→ **Document text**
Introduction
Cells and proteins are known to interact with their surroundings not only via chemical or biochemical signals, but also through their ability to sense, transduce and exert (mechanical) forces. Variations in these mechanical properties are indicators of changes in the cellular metabolism or state (e.g. disease, cancer, age,…), and can be used as diagnosis tool in early detection of abnormalities and also be employed to test the efficacy of, for instance, anticancer drug treatments.
Most of our efforts at the Institute for Biophysics are focused on the description of such mechanical response of cells and proteins upon diverse stimuli and the hierarchical contribution of the different cell constituents to the overall performance. Furthermore, it is also known that cellular response, biology and fate highly depend on mechanical features of the underlying substrate. Therefore, a detailed mechanical description of these supports becomes of high relevance. Also proteins, very commonly used as substrate for cell attachment have found their space in this section. For them, the target mechanical factors to determine differ from those calculated for cells, but provide also relevant information on their properties and inner arrangement.
Methods
The evaluation of the mechanical properties of the biological samples are performed with atomic force microscopy (i.e. force spectroscopy, force volume, stress relaxation, and creep measurements). Depending on scale of interest either sharp tips (nano-indentation) or colloidal particles (micro-indentation) are used. Rheological models are employed to interpret the experimental outcome. Homemade software (AFM toolkit) has been programmed in R to simplify data analysis.
Structural features of the biological systems are monitored by atomic force microscopy, confocal fluorescence microscopy, and transmission internal fluorescence microscopy.
Cell and hydrogel mechanics
The study of the mechanical properties of (cancer and healthy) cells connect three research fields, cell biology, biomedicine and physics of materials. In this way, we monitor the response and fate of the cells to external mechanical stress while we advance in the understanding the mechanical and structural function of the different constituents of the cell. Thus, we aim to elucidate mechano-transduction pathways, identification of adhesion mechanisms, and differentiation between healthy and cancerous cells. For these tasks we use different substrate coatings and molecules that originate morphological changes and inner structural rearrangements in response to them (e.g. resveratrol, cytochalasin, etc.).
The understanding of the mechanics of hydrogels complements cell studies. On one hand hydrogels can be used as a rheological simplified model that can be compared to cell complexity. On the other hand, hydrogels can be used as cell scaffolds, and their mechanical properties influences cell attachment, shape, and proliferation.
Left: Cartoon showing a stress relaxation experiment. The force- time curve consists of three segments: approach, pause and retract. The “approach” segment delivers information about molecular and colloidal interactions. The “pause” segment conveys information about the mechanical properties of the cell. The “retract” segment gives information about adhesion and molecular elasticity of cell components.

→ **Data excerpts**

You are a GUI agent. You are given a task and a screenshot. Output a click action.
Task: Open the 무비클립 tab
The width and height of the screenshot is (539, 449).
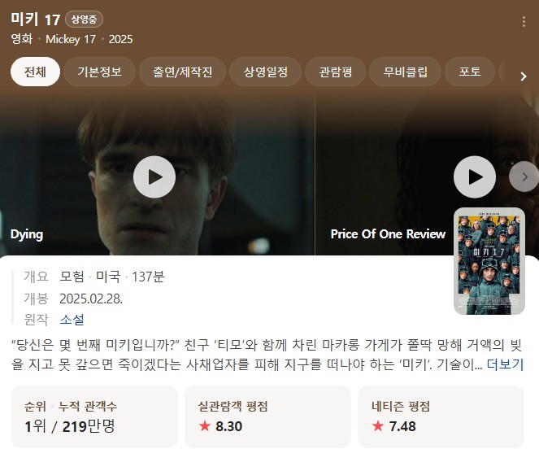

==

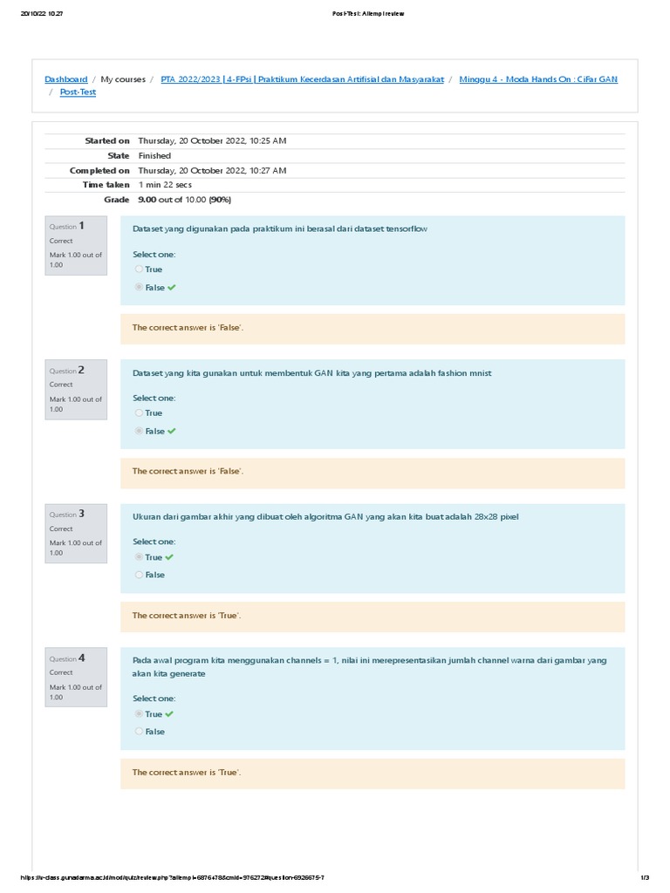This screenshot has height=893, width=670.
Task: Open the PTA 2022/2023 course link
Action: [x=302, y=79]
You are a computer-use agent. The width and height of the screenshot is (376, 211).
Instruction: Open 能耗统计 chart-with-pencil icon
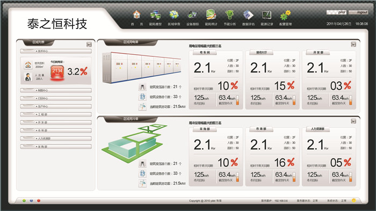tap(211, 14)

→ **Exercises to complete**
1. Rewrite the paragraph of the text on cell and protein mechanics that begins "The evaluation of the mechanical properties" as a short bulleted list, keeping its main facts.
2. Continue the text on cell and protein mechanics, starting after its last sentence.
The rows have nothing to do with the text on cell and protein mechanics.

→ **Task responses**
1.
- Mechanical properties of biological samples are measured with atomic force microscopy: force spectroscopy, force volume, stress relaxation and creep measurements.
- Sharp tips are used for nano-indentation and colloidal particles for micro-indentation, depending on the scale of interest.
- Rheological models are used to interpret the results.
- Homemade software written in R (AFM toolkit) makes data analysis simpler.

2.
Polymer (visco)elasticity
The characterization of polymers from a micrometer to a molecular scale is a line of research that we want to give more importance to in the next three years.
We mainly study proteins. We differentiate between two types of experiments. In the first type, we study the mechanical properties of biomimetic coatings by varying parameters such as temperature, solvent, ionic strength, pH etc. In the second type, we investigate the elasticity of individual proteins as a function of point mutations, solvent polarity, pH, temperature, etc.
Protein coatings are further used for cell attachment studies. We can highlight the use of fibronectin and mucin films. While the former is a protein with selective capability to recognize cell membrane receptors, the latter is a glycoprotein constituting the main component of the mucus secretion of goblet and epithelial cells.
Another interesting example is filamin A (FLNA) which belongs to a family of cytoskeletal actin crosslinking proteins. FLNA is involved in muscle contraction in the cardiovascular system and cardiac health. Furthermore, FLNA mutations in humans seem to cause neuronal and intestinal disorders, while FLNA deficient melanoma cells show severe defects in cell migration. Since FLNA can act as a mechanosensor converting extracellular mechanical signals into intracellular biochemical signals, it is interesting for us to investigate its response to external force.
Left: Unfolding lengths of fibronectin domains.
The unfolding force or pattern is obtained from the “retract” segment of the force-distance curve.
The measurement shows that two domains could be unfolded form the fibronectin coating.
Right: Force distance curve of a (I27)3-FLNaR/FLNaQ-(I27)4 hetero-polyprotein. Molecular biology was used to engineer the polyprotein which has seven titin (I27) protein units. The well-known unfolding sawtooth-like pattern of the individual I27 protein domains are used to elucidate the part of the measurement which corresponds to filamin. The small, long peak in the beginning of the measurement is the unfolding of the Filamin A protein.